▸ DIRECTIONS: Output the span of lines from the one that contains "Task: Click unlink" through the end of the records, inclusive, exactly as written and free of pictures.

▸ SUPPLIED DATA:
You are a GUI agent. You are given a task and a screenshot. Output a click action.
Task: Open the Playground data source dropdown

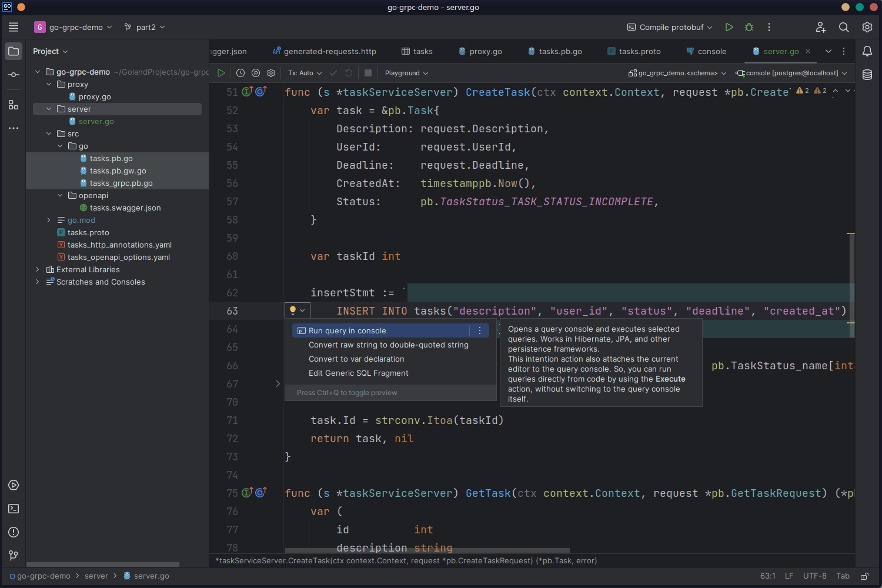click(406, 73)
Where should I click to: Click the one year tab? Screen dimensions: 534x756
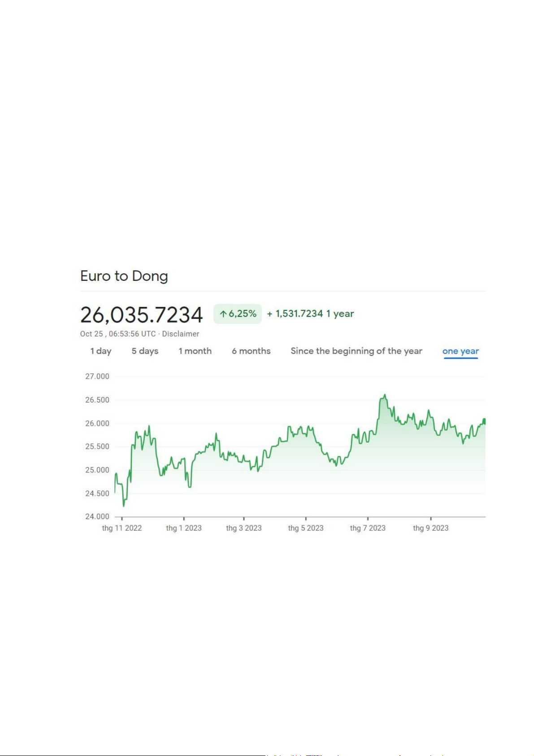point(460,351)
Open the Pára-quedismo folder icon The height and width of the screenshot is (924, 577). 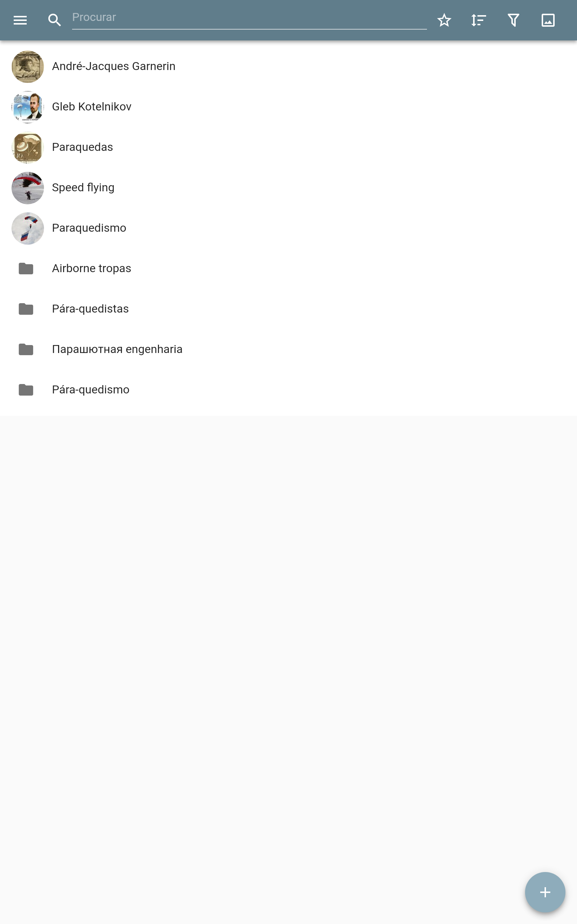pyautogui.click(x=26, y=390)
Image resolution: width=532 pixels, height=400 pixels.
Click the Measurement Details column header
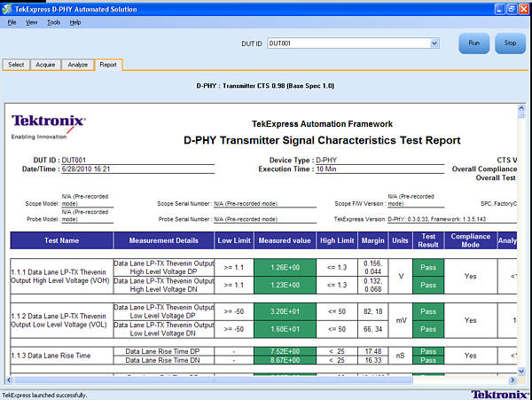pyautogui.click(x=164, y=240)
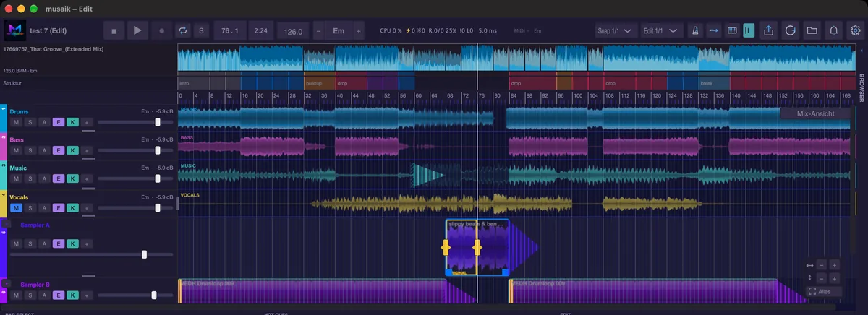Toggle the loop cycle icon
This screenshot has height=315, width=868.
(183, 31)
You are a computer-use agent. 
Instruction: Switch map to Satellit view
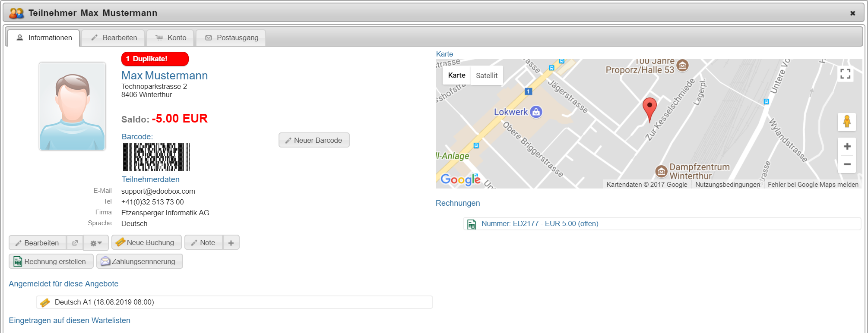[x=487, y=75]
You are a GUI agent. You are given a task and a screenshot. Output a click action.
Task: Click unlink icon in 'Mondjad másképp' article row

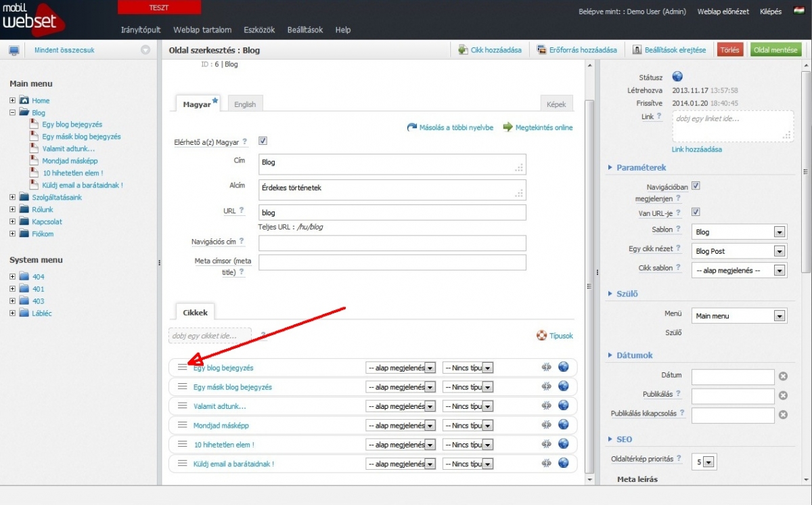pos(547,425)
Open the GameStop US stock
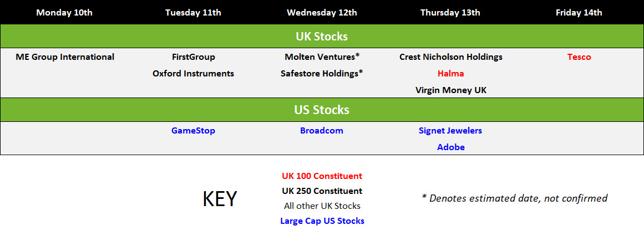This screenshot has height=241, width=644. tap(193, 131)
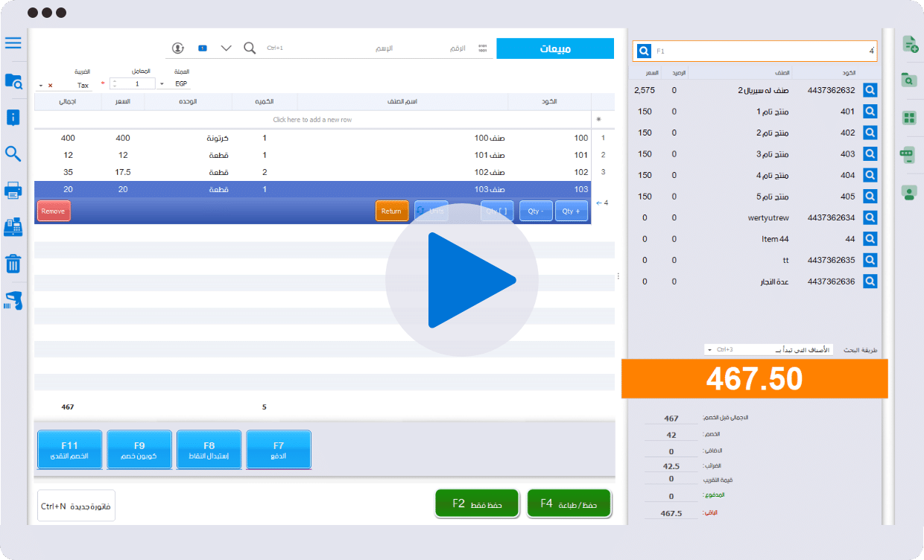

▸ FINISHED TASK:
Task: Click unlink icon in 'Mondjad másképp' article row

pos(547,425)
Open the GameStop US stock
This screenshot has height=241, width=644. tap(193, 131)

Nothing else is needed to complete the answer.